Retype exactly the lines below, starting with the line that contains "The height and" and ending with the last line; leave out any pictures.

**Data for the task**

========

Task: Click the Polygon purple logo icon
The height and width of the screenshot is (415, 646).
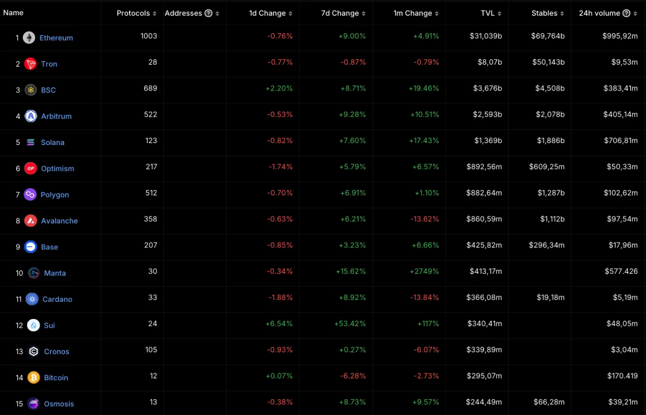Action: point(30,195)
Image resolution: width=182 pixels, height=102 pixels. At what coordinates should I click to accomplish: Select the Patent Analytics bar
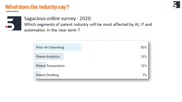tap(49, 56)
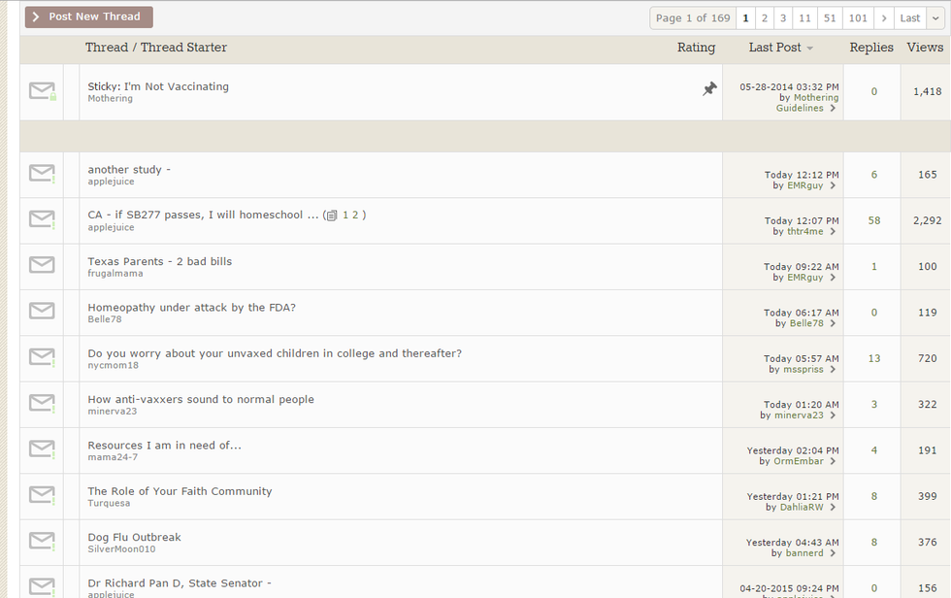This screenshot has width=951, height=598.
Task: Click envelope icon for Dog Flu Outbreak
Action: [42, 541]
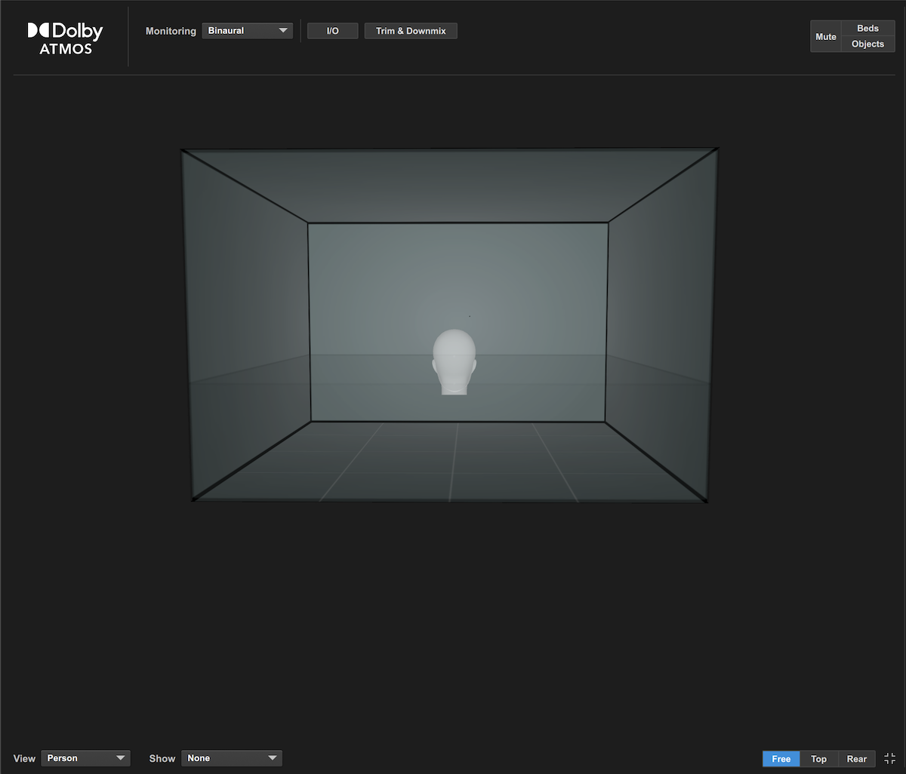Click the arrow on the View Person selector
Screen dimensions: 906x774
(121, 758)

========

**Answer below**
The height and width of the screenshot is (415, 646).
Action: point(30,195)
Image resolution: width=182 pixels, height=102 pixels. At what coordinates should I click to accomplish: Select the Patent Analytics bar
tap(49, 56)
This screenshot has width=951, height=598.
Task: Click envelope icon for Dog Flu Outbreak
Action: [42, 541]
Click the arrow on the View Person selector
Screen dimensions: 906x774
(121, 758)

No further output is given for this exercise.